イギリス文学に因んだ旅を通して、イギリスの魅力を再発見しようという試み・・・【情熱的読書人間のないしょ話(1297)】
アケビの実、クロガネモチの実、ナンテンの実、センリョウの実、観賞用トウガラシの実、イヌタデ(アカノマンマ、アカマンマ)の実をカメラに収めました。シオンが薄紫色の花を咲かせています。マユハケオモト(ハエマンサス)が白い花を付けています。
閑話休題、『イギリス文学を旅する60章』(石原孝哉・市川仁編著、明石書店)は、イギリス文学に因んだ60の旅を通して、イギリスの魅力を再発見しようという試みです。
その名は聞いたことがあるが、その人物についてはほとんど何も知らないということがしばしばあるが、本書は、そういう場合も、簡にして要を得た情報を与えてくれます。
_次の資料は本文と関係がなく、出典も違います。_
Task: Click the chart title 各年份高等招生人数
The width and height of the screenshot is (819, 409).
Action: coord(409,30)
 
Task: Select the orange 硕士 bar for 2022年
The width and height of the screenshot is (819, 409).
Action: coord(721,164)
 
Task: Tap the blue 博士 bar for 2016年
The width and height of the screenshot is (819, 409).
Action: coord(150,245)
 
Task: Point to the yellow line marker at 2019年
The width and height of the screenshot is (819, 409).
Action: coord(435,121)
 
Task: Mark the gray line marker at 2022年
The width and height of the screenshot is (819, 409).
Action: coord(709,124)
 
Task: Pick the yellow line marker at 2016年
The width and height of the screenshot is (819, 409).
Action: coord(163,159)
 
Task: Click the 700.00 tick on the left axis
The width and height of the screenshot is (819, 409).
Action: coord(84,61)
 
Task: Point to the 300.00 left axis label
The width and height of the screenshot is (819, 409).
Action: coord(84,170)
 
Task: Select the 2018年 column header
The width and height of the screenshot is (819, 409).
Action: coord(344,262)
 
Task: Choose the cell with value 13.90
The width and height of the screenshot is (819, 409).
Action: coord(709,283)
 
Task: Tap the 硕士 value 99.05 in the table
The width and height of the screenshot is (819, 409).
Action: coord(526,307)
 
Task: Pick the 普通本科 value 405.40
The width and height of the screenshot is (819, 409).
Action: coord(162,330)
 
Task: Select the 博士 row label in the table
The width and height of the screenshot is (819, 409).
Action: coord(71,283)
例えば、サミュエル・ジョンソンは、このように紹介されています。
「18世紀文壇の大御所と呼ばれ、詩人、エッセイスト、批評家、とりわけ英語辞書編纂者として知られるサミュエル・ジョンソンは、1709年にイングランド中西部スタッフォードシャーのリッチフィールドにある父親が経営する本屋で生まれた」。「(16歳の頃には)父親の財政状態が悪かったために、ジョンソンの将来は不確かで、実家の本屋で手伝いをしながら、書を読み耽り文学の知識を蓄積していった」。本屋の息子に生まれたかったと、私は、ずっと思っていました。
ジョンソンの結婚は、興味深いものです。親友が亡くなり、未亡人となったエリザベスと結婚したのです。「エリザベスは3人の子持ちで45歳で未亡人となる。数カ月後に、裕福な未亡人が十分な資金を提供することで、ジョンソンに結婚を持ちかけたとされている。二人は1735年7月に結婚するが、ジョンソン25歳、エリザベス46歳であった。ジョンソン語録に『金のために結婚するのは悪い人間であり、恋のために結婚するのは愚かな人間である』という有名な言葉があるが、これが自分自身を揶揄したものであるとすれば、けだし名言である」。
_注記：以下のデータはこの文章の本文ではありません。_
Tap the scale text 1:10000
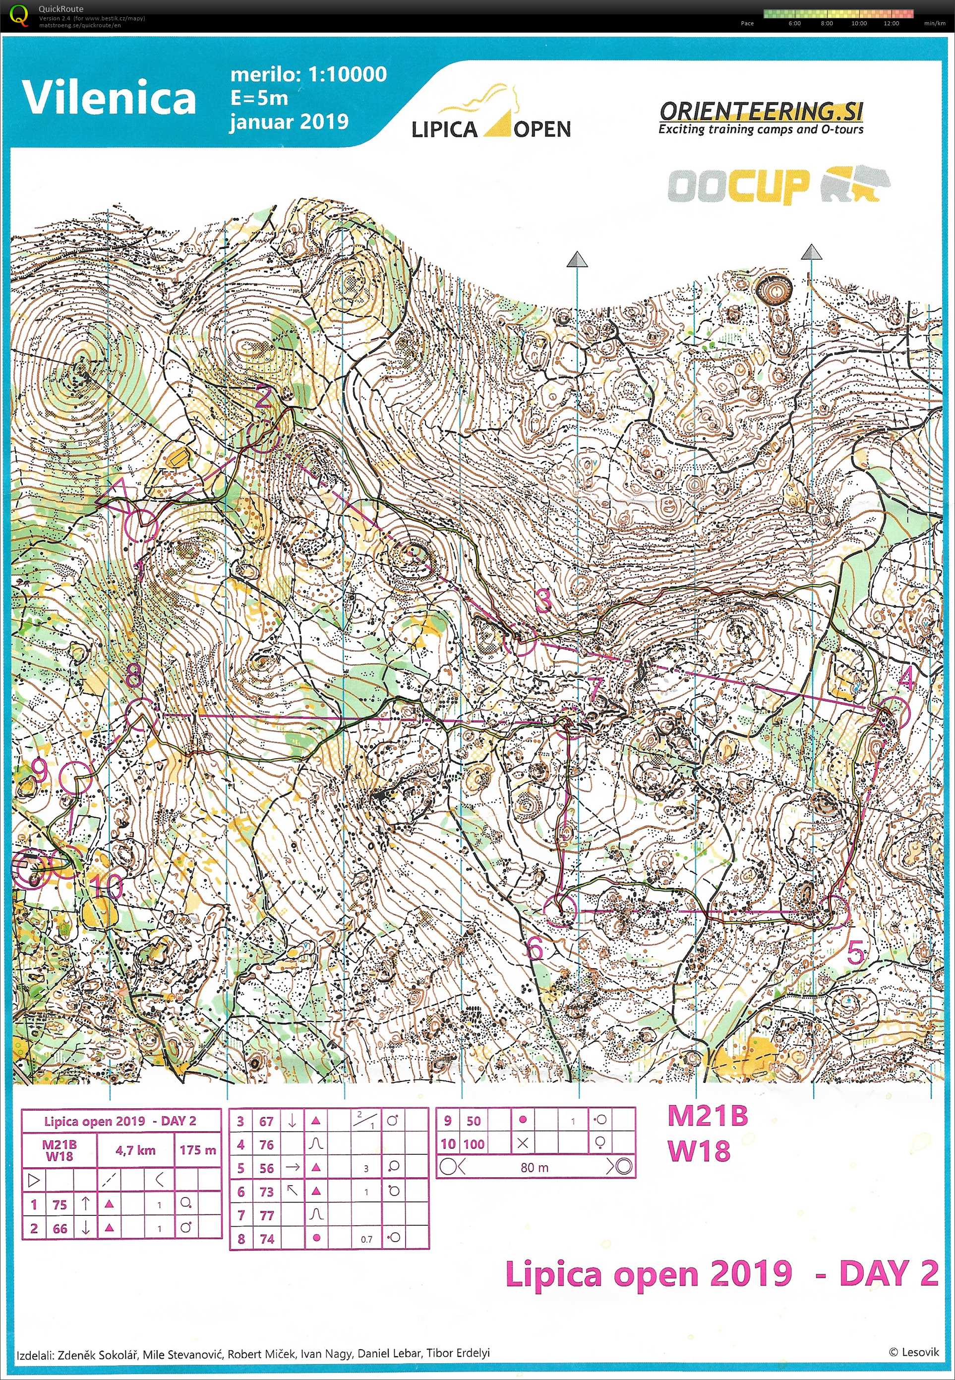(x=347, y=74)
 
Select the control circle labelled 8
(x=142, y=714)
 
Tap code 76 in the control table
(x=266, y=1145)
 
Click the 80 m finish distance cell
(x=535, y=1168)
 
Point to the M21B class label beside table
(x=707, y=1116)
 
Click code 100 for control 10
(x=474, y=1144)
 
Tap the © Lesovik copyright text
(x=913, y=1351)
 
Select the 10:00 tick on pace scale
(x=859, y=23)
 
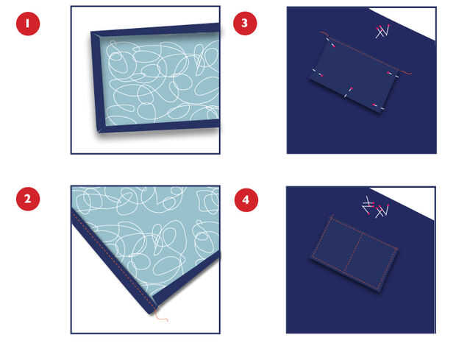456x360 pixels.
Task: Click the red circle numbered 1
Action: [x=28, y=24]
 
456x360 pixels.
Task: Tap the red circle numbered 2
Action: [x=28, y=199]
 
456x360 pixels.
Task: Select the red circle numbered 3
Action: [x=245, y=24]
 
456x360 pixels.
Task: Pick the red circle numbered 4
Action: [x=246, y=200]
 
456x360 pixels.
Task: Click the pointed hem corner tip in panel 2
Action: [x=150, y=314]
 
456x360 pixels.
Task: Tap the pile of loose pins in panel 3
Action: [x=382, y=32]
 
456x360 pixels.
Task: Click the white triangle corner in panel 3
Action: [x=407, y=21]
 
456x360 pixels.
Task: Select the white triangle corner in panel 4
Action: [x=407, y=202]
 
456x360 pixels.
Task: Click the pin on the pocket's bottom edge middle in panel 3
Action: [x=348, y=93]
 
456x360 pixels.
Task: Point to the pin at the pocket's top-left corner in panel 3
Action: [x=331, y=42]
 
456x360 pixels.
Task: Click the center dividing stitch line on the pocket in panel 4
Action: [x=353, y=253]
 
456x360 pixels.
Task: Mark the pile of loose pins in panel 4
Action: [x=375, y=207]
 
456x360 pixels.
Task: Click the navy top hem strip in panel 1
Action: [x=158, y=30]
「ジョンソンが辞書編纂に忙殺される中、エリザベスは1752年3月に(病気で)亡くなるが、『英語辞典』は1755年4月に出版された。ジョンソンの辞書は英語世界に多大な影響を与えた金字塔ではあるが、独特な定義が散見される」。例えば、「パトロン」は、こう定義されています。「支援・扶助、または保護する人。通例、ぞんざいな態度で扶助し、お世辞を報酬とする浅ましい奴」。
「爾来、ジョンソンは『辞書のジョンソン』と呼ばれたが、『英語辞典』出版から約1年後の1756年3月に、どういう訳か5ポンド18シリングの未払いの負債で逮捕されている。『英語辞典』の出版では名声を得たが、経済的な豊かさは付いてこなかったようである」。
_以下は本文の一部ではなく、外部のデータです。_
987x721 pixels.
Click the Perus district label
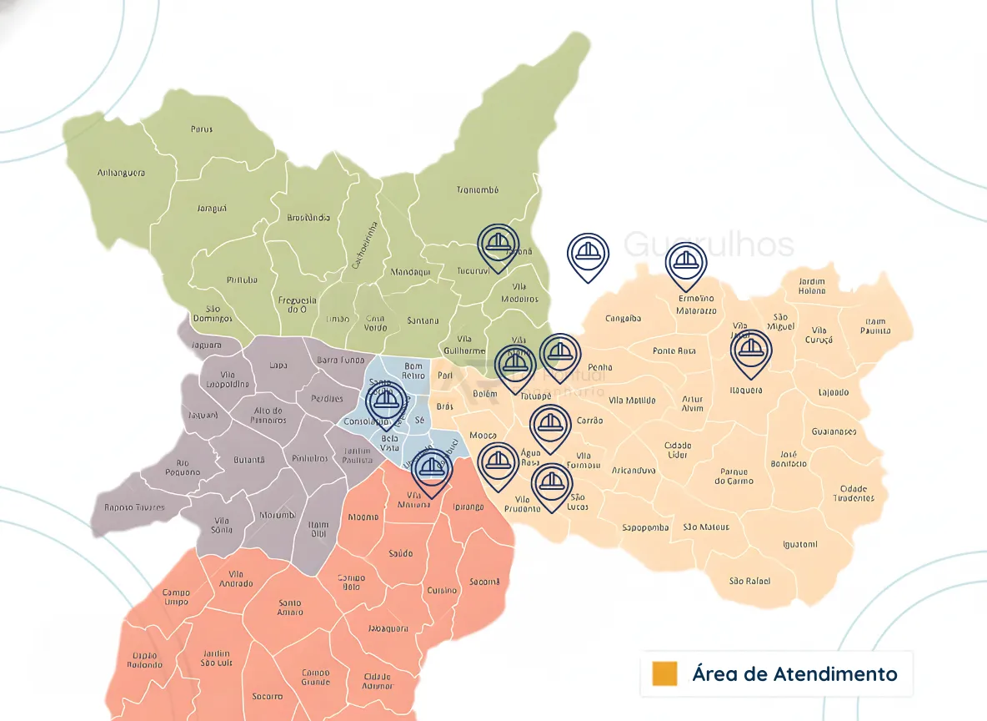pyautogui.click(x=201, y=129)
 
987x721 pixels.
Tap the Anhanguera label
pyautogui.click(x=121, y=173)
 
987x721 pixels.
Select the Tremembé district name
pyautogui.click(x=477, y=189)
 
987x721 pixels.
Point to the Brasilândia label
pyautogui.click(x=308, y=218)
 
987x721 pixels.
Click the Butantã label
pyautogui.click(x=248, y=459)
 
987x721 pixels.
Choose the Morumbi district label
pyautogui.click(x=277, y=515)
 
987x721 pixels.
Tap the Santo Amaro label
pyautogui.click(x=290, y=607)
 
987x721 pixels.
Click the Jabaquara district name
pyautogui.click(x=388, y=628)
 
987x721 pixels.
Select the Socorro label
pyautogui.click(x=267, y=696)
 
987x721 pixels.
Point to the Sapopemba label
pyautogui.click(x=645, y=527)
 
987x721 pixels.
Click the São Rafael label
pyautogui.click(x=749, y=581)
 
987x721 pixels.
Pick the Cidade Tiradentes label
pyautogui.click(x=854, y=493)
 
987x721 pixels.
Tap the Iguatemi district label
pyautogui.click(x=800, y=544)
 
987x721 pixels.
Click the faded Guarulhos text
pyautogui.click(x=709, y=245)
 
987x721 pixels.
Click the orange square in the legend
pyautogui.click(x=664, y=673)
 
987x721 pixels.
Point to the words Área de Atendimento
pyautogui.click(x=794, y=673)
「1756年6月に『シェイクスピア全集』に取りかかり、1765年10月に刊行されたが、またたく間に売り切れて増刷となった」。
「1777年には『イギリス詩人伝』の編集に取りかかり、ミルトン、ドライデン、ポープ、スウィフトを始めとして17、18世紀の詩人52名を取り上げ、1779年から1781年にかけて2分冊で出版された」。
本書のおかげで、近寄り難かったジョンソンに親近感を覚えるようになりました。
旅行者のために、ジョンソンの住居、行きつけのパブなどの情報も写真付きで、ちゃんと掲載されています。「これらのパブは、『歴史が息づく街ロンドン』を実際に体感できる場所でもある」。